** Job 1 **
Rewrite the rows of Lines of data, from the first row through the line containing "Action: point(739,49)", replacing "Screen dimensions" with "Display size" and leaving everything else unchanged.

** Passage shown **
──────────

# 1990 GTR to US from Canada



## jsauto (Mar 2, 2005)

I am just finishing importing a 1990 Nissan Skyline GTR from Japan with 88,700 k.m. If anyone is interested in this vehicle please contact me at 1(604)484-6560. I will be asking arround 23,500USD for the car with registration ready for the US. Come and see the vehicle, test drive it and look over the documents before buying the vehicle. I can also have the vehicle shipped almost anywhere in the US for an extra cost. Pictures will be at my web site soon, I am now just having my web designer finishing off the site. I also have a 1990 Fairlady Z TT W/63,000 k.m., 1990 GTR W/112,000k.m. and a 1990 HDJ81 VX Land Cruiser W/81,000 k.m. coming next month. Please let me know if you need any further info.


----------



## GTES-t (Jan 2, 2004)

Ok, first off, a Canada legal Skyline does not make it US legal. It is still a non-conforming vehicle in the US. It needs as RI assigned VIN number once conformed, something a Canada import does not have. Stating that the vehicle is registration ready for the US is BS and close to being illegal.

──────────

(Lines of data)
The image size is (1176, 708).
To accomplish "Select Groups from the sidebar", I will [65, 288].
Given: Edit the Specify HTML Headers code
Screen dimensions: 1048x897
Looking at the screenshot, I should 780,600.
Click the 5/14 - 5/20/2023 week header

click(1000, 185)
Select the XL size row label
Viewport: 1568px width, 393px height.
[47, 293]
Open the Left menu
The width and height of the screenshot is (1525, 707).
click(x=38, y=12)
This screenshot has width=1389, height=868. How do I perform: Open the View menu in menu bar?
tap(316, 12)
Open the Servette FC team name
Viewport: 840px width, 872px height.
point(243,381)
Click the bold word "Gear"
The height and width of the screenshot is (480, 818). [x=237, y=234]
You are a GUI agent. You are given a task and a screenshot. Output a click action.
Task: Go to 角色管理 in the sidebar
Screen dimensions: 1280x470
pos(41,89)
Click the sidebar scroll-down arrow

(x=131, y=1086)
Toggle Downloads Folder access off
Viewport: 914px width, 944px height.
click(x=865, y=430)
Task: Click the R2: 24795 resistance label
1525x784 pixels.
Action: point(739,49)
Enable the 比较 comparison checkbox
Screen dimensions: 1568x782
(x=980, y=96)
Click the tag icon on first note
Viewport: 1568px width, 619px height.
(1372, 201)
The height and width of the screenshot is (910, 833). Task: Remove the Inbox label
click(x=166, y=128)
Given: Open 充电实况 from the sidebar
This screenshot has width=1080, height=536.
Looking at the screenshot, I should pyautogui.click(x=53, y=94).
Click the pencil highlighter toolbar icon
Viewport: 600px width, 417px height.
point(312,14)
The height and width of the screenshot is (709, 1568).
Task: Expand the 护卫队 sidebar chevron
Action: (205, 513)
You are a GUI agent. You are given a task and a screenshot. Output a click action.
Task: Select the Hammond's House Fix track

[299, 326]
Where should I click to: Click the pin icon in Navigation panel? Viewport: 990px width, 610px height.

──────────

** Job 2 **
In the forum thread about bringing the 1990 GTR from Canada to the US, what reason is given for rejecting the claim that the car is registration ready for the US?

** Exercise solution 1 **
The image size is (1176, 708).
To accomplish "Select Groups from the sidebar", I will [65, 288].
Given: Edit the Specify HTML Headers code
Display size: 1048x897
Looking at the screenshot, I should 780,600.
Click the 5/14 - 5/20/2023 week header

click(1000, 185)
Select the XL size row label
Viewport: 1568px width, 393px height.
[47, 293]
Open the Left menu
The width and height of the screenshot is (1525, 707).
click(x=38, y=12)
This screenshot has width=1389, height=868. How do I perform: Open the View menu in menu bar?
tap(316, 12)
Open the Servette FC team name
Viewport: 840px width, 872px height.
point(243,381)
Click the bold word "Gear"
The height and width of the screenshot is (480, 818). [x=237, y=234]
You are a GUI agent. You are given a task and a screenshot. Output a click action.
Task: Go to 角色管理 in the sidebar
Display size: 1280x470
pos(41,89)
Click the sidebar scroll-down arrow

(x=131, y=1086)
Toggle Downloads Folder access off
Viewport: 914px width, 944px height.
click(x=865, y=430)
Task: Click the R2: 24795 resistance label
1525x784 pixels.
Action: point(739,49)

** Exercise solution 2 **
A Skyline that is legal in Canada remains a non-conforming vehicle in the US. Once conformed, it needs an RI-assigned VIN, which a Canada import does not have.